Activity —
Go through the entries below and print, exactly, the lines starting at the one with "Click the Ghid" and ending at the one with "The height and width of the screenshot is (373, 845).", keeping both ends and no others.
--- Material provided Enclosed Below ---
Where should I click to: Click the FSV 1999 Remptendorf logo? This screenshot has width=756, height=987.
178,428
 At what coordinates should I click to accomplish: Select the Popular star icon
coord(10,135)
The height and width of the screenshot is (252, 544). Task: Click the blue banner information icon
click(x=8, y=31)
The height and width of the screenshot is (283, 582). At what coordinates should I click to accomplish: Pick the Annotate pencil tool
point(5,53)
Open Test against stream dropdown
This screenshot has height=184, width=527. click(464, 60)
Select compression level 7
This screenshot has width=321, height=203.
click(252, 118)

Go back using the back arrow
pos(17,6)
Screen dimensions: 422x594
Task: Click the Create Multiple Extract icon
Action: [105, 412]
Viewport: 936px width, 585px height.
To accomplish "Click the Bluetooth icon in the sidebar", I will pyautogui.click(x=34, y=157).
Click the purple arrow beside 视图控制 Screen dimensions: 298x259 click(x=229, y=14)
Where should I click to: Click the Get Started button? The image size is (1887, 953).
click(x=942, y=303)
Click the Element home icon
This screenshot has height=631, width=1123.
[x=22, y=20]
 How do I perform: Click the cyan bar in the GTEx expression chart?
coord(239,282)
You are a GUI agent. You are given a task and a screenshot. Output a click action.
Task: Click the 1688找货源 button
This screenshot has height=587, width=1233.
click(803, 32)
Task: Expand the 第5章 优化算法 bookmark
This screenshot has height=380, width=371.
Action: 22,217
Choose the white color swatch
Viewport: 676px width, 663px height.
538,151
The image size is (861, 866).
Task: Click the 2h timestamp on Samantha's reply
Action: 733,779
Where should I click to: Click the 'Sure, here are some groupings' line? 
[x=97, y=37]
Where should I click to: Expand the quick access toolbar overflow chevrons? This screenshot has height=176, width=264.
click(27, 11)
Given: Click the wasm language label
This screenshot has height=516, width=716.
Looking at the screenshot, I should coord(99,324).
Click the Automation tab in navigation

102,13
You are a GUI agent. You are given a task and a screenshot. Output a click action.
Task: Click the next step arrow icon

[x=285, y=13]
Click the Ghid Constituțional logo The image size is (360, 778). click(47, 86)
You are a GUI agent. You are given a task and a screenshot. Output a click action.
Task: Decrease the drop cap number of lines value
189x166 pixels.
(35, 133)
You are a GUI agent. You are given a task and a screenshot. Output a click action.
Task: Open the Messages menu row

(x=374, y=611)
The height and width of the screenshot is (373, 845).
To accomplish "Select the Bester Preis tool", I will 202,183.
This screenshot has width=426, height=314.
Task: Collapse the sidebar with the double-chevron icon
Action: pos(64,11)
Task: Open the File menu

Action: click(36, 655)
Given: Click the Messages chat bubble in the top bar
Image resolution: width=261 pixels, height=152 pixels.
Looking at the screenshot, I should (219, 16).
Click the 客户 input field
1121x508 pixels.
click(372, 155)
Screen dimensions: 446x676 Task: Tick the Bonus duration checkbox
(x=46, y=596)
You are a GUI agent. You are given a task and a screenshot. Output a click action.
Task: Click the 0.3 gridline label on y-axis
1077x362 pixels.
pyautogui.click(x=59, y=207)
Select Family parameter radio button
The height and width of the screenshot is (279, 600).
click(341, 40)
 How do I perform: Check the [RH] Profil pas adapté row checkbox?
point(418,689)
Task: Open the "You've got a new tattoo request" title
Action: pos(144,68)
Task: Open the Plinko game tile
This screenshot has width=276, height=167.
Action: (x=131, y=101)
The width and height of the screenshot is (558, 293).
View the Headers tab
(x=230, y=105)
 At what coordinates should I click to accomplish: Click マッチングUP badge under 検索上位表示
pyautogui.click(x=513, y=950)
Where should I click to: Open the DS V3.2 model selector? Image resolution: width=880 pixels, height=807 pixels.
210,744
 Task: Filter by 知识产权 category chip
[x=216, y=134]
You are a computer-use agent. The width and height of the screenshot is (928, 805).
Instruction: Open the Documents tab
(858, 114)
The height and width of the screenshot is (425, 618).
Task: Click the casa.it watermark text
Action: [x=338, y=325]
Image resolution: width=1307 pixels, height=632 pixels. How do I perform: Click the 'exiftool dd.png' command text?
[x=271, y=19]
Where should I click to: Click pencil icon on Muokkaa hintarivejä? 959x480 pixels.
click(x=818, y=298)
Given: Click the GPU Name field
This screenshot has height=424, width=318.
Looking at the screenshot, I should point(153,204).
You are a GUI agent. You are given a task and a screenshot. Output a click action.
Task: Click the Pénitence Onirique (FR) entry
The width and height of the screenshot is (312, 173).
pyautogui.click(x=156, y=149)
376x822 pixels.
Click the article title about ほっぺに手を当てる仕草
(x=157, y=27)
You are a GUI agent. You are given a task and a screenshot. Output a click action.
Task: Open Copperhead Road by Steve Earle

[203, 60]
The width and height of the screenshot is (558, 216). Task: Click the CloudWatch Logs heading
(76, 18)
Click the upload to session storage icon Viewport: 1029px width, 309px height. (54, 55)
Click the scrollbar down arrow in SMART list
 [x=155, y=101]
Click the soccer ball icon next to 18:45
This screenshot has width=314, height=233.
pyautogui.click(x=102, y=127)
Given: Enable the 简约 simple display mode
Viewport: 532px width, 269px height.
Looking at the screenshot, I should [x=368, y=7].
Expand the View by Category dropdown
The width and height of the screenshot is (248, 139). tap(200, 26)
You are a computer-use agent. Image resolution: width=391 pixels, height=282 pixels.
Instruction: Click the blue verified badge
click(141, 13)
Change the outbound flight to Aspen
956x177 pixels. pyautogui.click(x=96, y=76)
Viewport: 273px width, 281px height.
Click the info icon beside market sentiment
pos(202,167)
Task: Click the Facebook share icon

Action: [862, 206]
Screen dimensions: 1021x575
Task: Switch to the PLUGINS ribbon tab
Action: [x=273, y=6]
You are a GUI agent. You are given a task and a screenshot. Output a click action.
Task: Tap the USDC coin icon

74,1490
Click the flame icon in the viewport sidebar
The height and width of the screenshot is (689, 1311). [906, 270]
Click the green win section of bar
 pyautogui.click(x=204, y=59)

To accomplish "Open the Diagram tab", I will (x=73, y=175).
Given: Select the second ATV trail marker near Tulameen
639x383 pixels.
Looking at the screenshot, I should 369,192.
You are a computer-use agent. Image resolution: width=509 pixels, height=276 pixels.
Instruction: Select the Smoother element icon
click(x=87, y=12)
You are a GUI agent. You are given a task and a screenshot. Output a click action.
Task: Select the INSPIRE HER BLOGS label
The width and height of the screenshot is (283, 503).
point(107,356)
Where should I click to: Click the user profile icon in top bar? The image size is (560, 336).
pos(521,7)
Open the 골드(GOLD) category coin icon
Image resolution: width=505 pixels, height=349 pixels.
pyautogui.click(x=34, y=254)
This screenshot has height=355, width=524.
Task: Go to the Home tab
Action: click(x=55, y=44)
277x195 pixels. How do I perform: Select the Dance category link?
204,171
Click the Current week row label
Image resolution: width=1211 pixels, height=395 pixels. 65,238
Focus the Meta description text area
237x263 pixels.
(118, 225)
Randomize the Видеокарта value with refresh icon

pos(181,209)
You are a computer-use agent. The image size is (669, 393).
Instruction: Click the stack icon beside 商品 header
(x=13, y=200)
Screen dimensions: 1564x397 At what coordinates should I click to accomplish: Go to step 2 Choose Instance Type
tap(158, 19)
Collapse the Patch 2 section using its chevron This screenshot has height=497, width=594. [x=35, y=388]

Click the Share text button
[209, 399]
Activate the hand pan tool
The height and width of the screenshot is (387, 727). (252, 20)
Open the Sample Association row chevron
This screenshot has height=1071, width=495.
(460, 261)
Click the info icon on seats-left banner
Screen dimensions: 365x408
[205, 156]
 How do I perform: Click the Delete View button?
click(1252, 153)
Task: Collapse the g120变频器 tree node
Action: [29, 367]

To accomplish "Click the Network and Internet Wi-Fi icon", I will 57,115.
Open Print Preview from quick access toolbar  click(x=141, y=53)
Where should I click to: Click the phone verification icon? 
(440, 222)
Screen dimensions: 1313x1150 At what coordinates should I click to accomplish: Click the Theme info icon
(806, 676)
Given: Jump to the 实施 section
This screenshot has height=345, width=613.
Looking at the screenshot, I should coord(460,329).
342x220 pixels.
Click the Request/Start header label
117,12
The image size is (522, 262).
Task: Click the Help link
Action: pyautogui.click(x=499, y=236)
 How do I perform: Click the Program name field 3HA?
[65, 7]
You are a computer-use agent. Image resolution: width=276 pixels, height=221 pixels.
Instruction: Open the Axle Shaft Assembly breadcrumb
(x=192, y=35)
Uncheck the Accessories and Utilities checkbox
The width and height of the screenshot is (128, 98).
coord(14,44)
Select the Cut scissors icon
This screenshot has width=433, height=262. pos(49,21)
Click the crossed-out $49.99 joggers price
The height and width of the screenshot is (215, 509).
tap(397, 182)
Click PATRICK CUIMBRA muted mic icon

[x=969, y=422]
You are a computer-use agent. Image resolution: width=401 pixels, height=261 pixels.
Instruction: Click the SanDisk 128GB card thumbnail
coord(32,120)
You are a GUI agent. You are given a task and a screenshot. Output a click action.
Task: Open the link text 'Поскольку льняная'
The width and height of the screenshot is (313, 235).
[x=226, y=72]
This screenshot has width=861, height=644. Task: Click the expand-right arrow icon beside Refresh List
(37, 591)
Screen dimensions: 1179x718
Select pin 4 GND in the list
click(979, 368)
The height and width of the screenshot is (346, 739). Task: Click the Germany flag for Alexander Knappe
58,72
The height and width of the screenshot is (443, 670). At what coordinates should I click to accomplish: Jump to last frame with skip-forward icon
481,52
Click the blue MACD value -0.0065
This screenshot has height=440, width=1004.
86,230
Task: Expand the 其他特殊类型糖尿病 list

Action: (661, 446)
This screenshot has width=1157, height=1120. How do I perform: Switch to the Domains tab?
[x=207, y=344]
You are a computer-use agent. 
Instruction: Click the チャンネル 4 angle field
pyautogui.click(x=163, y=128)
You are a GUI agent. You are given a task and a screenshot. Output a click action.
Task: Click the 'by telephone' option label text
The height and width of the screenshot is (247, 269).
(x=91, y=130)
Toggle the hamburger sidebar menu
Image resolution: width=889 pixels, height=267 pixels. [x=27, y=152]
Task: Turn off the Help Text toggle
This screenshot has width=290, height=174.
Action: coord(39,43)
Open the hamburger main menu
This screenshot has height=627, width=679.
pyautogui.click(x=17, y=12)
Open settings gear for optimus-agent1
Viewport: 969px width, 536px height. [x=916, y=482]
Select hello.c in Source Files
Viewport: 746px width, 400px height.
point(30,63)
--- End of Enclosed Material provided ---
Output —
Click the Ghid Constituțional logo The image size is (360, 778). click(47, 86)
You are a GUI agent. You are given a task and a screenshot. Output a click action.
Task: Decrease the drop cap number of lines value
189x166 pixels.
(35, 133)
You are a GUI agent. You are given a task and a screenshot. Output a click action.
Task: Open the Messages menu row

(x=374, y=611)
The height and width of the screenshot is (373, 845).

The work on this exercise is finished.